*** Block opens ***
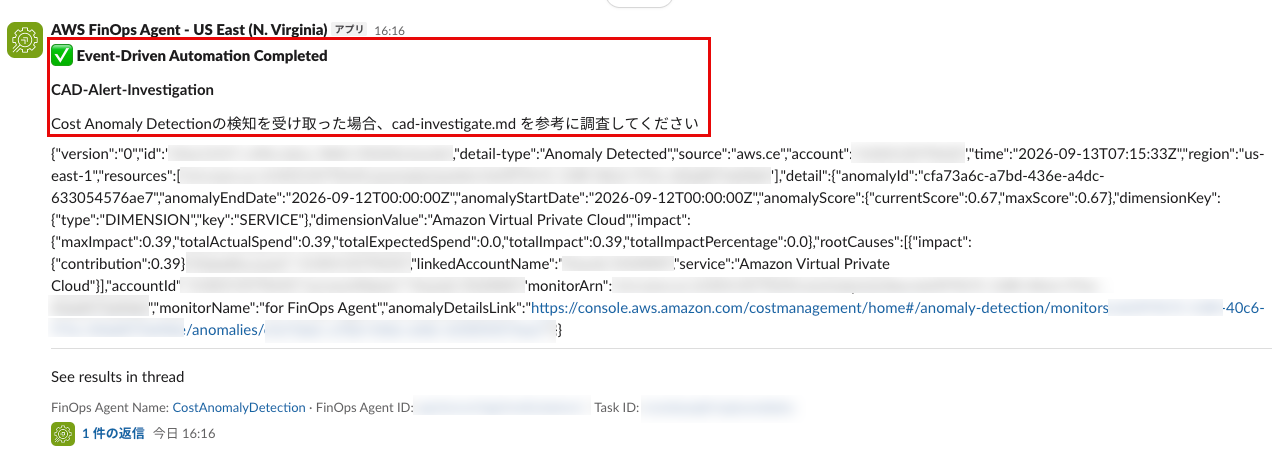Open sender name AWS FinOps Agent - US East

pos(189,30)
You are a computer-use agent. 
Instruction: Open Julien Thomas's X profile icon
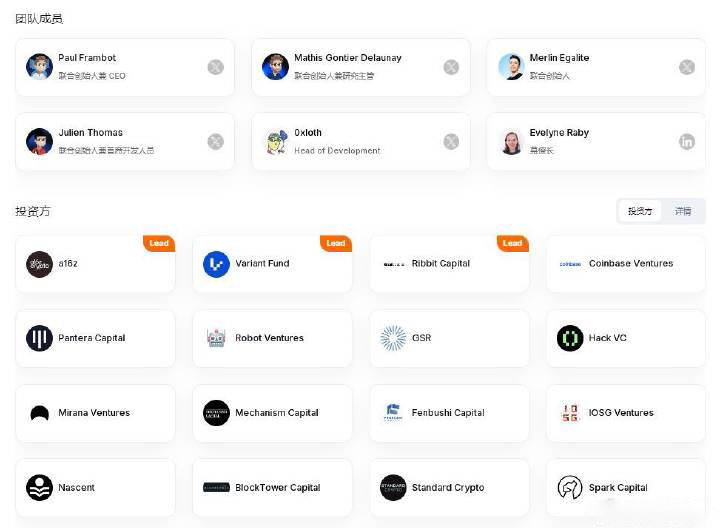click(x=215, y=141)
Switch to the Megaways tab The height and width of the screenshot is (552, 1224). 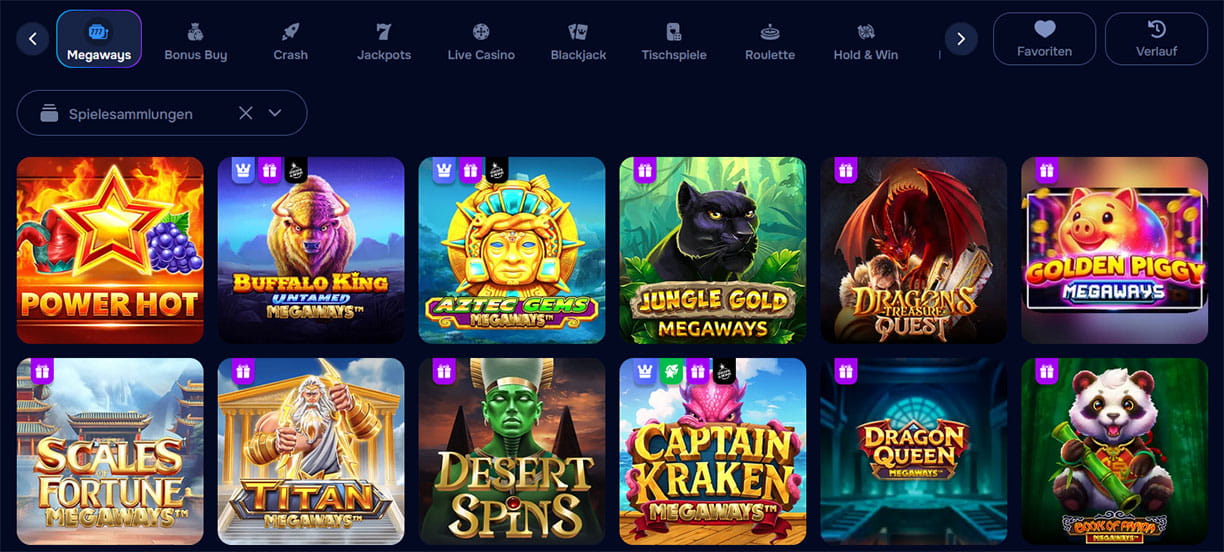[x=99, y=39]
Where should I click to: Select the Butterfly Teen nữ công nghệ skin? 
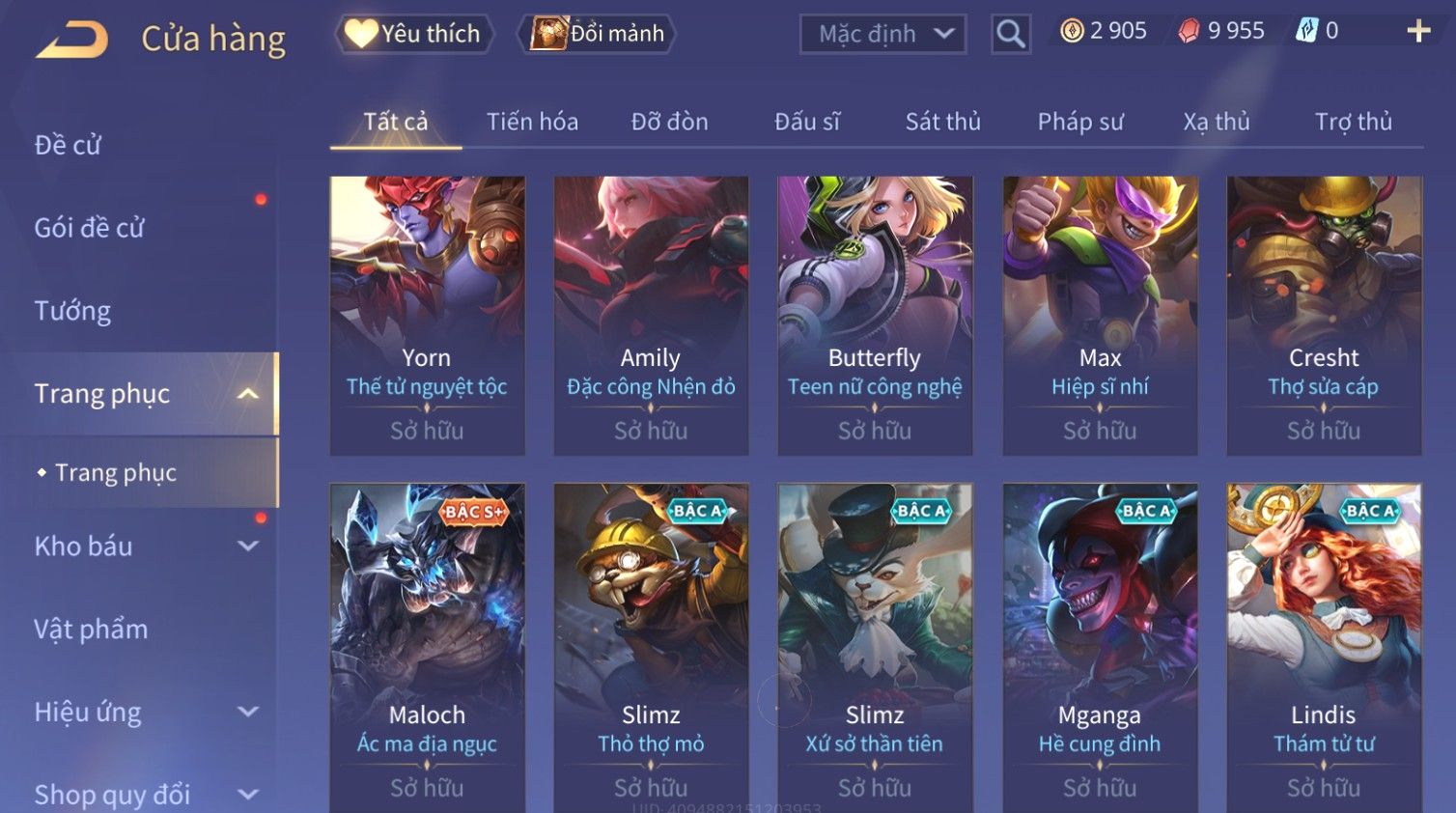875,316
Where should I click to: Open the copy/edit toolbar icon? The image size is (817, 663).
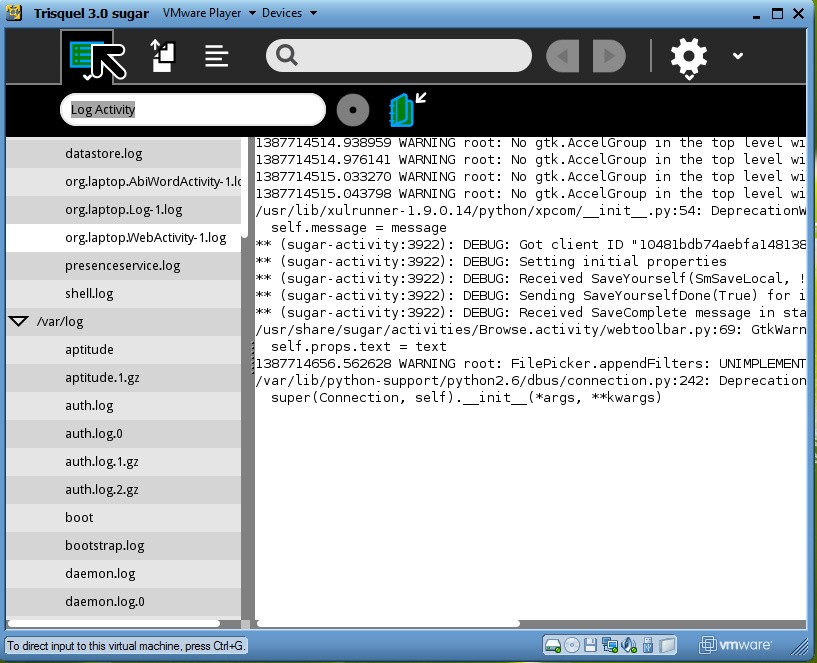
*** Block closes ***
Every line from the one with "Where should I click to: Select" through the end of the records above belongs in the answer, copied exactly; no picture does.

* Exercise response
Where should I click to: Select the Butterfly Teen nữ công nghệ skin? 
875,316
Where should I click to: Open the copy/edit toolbar icon? The image size is (817, 663).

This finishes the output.